EXERCISE PROMPT:
Could you write the entries out again, exactly as they appear?

(DATA SECTION begins)

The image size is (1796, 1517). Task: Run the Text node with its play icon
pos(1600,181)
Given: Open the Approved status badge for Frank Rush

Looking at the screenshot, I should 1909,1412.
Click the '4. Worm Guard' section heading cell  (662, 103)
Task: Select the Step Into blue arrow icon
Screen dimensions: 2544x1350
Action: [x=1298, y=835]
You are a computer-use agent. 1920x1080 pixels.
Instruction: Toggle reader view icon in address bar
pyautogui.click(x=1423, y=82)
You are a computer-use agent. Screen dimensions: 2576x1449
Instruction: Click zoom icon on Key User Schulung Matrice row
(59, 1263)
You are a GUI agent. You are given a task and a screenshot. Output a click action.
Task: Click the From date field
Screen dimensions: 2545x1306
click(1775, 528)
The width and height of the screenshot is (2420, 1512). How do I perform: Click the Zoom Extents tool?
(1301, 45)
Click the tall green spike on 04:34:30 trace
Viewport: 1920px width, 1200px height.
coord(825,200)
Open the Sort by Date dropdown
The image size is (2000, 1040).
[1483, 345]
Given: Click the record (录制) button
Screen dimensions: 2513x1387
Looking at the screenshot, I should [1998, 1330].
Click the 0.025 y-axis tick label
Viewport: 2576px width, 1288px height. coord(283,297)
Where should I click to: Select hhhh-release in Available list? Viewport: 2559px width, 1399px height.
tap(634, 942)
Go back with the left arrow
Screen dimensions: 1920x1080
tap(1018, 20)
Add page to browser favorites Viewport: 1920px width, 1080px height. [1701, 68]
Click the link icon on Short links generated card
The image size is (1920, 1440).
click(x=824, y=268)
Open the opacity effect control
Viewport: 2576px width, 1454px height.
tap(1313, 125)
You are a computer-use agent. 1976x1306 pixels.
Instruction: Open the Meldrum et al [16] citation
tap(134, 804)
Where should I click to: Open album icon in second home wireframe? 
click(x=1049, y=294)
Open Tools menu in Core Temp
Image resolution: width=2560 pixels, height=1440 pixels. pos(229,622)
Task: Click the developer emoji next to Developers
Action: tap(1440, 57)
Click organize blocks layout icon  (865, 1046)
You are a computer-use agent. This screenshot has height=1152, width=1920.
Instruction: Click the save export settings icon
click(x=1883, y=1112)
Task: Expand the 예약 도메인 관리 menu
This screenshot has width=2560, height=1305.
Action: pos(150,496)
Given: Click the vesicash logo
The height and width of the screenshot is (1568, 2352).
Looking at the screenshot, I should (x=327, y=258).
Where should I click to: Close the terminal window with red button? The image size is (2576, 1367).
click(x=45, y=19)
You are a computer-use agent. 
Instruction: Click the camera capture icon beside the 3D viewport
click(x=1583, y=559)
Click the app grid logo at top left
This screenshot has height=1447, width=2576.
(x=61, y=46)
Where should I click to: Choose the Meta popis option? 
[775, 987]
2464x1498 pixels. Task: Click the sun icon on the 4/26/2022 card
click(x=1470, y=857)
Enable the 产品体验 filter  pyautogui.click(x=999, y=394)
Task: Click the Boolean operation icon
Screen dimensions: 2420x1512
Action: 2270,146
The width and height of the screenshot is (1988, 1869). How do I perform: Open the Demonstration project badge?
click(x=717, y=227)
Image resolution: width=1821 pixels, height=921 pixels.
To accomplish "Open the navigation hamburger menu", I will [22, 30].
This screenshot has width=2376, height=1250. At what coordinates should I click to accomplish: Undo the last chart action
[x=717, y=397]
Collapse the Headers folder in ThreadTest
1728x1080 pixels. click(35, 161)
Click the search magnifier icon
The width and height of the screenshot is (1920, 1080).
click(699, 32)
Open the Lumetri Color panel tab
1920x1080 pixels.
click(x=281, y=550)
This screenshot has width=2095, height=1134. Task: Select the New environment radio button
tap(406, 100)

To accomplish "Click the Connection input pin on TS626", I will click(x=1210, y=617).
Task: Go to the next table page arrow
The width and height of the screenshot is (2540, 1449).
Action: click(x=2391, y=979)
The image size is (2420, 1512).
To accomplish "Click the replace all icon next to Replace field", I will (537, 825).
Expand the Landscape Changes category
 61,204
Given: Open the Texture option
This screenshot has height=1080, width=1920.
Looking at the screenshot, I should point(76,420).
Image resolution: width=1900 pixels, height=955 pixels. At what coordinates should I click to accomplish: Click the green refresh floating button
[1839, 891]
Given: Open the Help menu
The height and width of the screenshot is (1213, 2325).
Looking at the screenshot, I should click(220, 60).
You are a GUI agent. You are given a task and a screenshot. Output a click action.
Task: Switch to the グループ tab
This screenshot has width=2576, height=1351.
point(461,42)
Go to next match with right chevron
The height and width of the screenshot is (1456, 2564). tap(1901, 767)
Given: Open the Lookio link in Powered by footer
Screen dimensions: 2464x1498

(DATA SECTION ends)

RESULT:
The image size is (1796, 1517). Task: Run the Text node with its play icon
pos(1600,181)
Given: Open the Approved status badge for Frank Rush

Looking at the screenshot, I should 1909,1412.
Click the '4. Worm Guard' section heading cell  (662, 103)
Task: Select the Step Into blue arrow icon
Screen dimensions: 2544x1350
Action: [x=1298, y=835]
You are a computer-use agent. 1920x1080 pixels.
Instruction: Toggle reader view icon in address bar
pyautogui.click(x=1423, y=82)
You are a computer-use agent. Screen dimensions: 2576x1449
Instruction: Click zoom icon on Key User Schulung Matrice row
(59, 1263)
You are a GUI agent. You are given a task and a screenshot. Output a click action.
Task: Click the From date field
Screen dimensions: 2545x1306
click(1775, 528)
The width and height of the screenshot is (2420, 1512). How do I perform: Click the Zoom Extents tool?
(1301, 45)
Click the tall green spike on 04:34:30 trace
Viewport: 1920px width, 1200px height.
coord(825,200)
Open the Sort by Date dropdown
The image size is (2000, 1040).
[1483, 345]
Given: Click the record (录制) button
Screen dimensions: 2513x1387
Looking at the screenshot, I should [1998, 1330].
Click the 0.025 y-axis tick label
Viewport: 2576px width, 1288px height. coord(283,297)
Where should I click to: Select hhhh-release in Available list? Viewport: 2559px width, 1399px height.
tap(634, 942)
Go back with the left arrow
Screen dimensions: 1920x1080
tap(1018, 20)
Add page to browser favorites Viewport: 1920px width, 1080px height. [1701, 68]
Click the link icon on Short links generated card
The image size is (1920, 1440).
click(x=824, y=268)
Open the opacity effect control
Viewport: 2576px width, 1454px height.
tap(1313, 125)
You are a computer-use agent. 1976x1306 pixels.
Instruction: Open the Meldrum et al [16] citation
tap(134, 804)
Where should I click to: Open album icon in second home wireframe? 
click(x=1049, y=294)
Open Tools menu in Core Temp
Image resolution: width=2560 pixels, height=1440 pixels. pos(229,622)
Task: Click the developer emoji next to Developers
Action: tap(1440, 57)
Click organize blocks layout icon  (865, 1046)
You are a computer-use agent. This screenshot has height=1152, width=1920.
Instruction: Click the save export settings icon
click(x=1883, y=1112)
Task: Expand the 예약 도메인 관리 menu
This screenshot has width=2560, height=1305.
Action: pos(150,496)
Given: Click the vesicash logo
The height and width of the screenshot is (1568, 2352).
Looking at the screenshot, I should (x=327, y=258).
Where should I click to: Close the terminal window with red button? The image size is (2576, 1367).
click(x=45, y=19)
You are a computer-use agent. 
Instruction: Click the camera capture icon beside the 3D viewport
click(x=1583, y=559)
Click the app grid logo at top left
This screenshot has height=1447, width=2576.
(x=61, y=46)
Where should I click to: Choose the Meta popis option? 
[775, 987]
2464x1498 pixels. Task: Click the sun icon on the 4/26/2022 card
click(x=1470, y=857)
Enable the 产品体验 filter  pyautogui.click(x=999, y=394)
Task: Click the Boolean operation icon
Screen dimensions: 2420x1512
Action: 2270,146
The width and height of the screenshot is (1988, 1869). How do I perform: Open the Demonstration project badge?
click(x=717, y=227)
Image resolution: width=1821 pixels, height=921 pixels.
To accomplish "Open the navigation hamburger menu", I will [22, 30].
This screenshot has width=2376, height=1250. At what coordinates should I click to accomplish: Undo the last chart action
[x=717, y=397]
Collapse the Headers folder in ThreadTest
1728x1080 pixels. click(35, 161)
Click the search magnifier icon
The width and height of the screenshot is (1920, 1080).
click(699, 32)
Open the Lumetri Color panel tab
1920x1080 pixels.
click(x=281, y=550)
This screenshot has width=2095, height=1134. Task: Select the New environment radio button
tap(406, 100)

To accomplish "Click the Connection input pin on TS626", I will click(x=1210, y=617).
Task: Go to the next table page arrow
The width and height of the screenshot is (2540, 1449).
Action: click(x=2391, y=979)
The image size is (2420, 1512).
To accomplish "Click the replace all icon next to Replace field", I will (537, 825).
Expand the Landscape Changes category
 61,204
Given: Open the Texture option
This screenshot has height=1080, width=1920.
Looking at the screenshot, I should point(76,420).
Image resolution: width=1900 pixels, height=955 pixels. At what coordinates should I click to accomplish: Click the green refresh floating button
[1839, 891]
Given: Open the Help menu
The height and width of the screenshot is (1213, 2325).
Looking at the screenshot, I should click(220, 60).
You are a GUI agent. You are given a task and a screenshot. Output a click action.
Task: Switch to the グループ tab
This screenshot has width=2576, height=1351.
point(461,42)
Go to next match with right chevron
The height and width of the screenshot is (1456, 2564). tap(1901, 767)
Given: Open the Lookio link in Powered by footer
Screen dimensions: 2464x1498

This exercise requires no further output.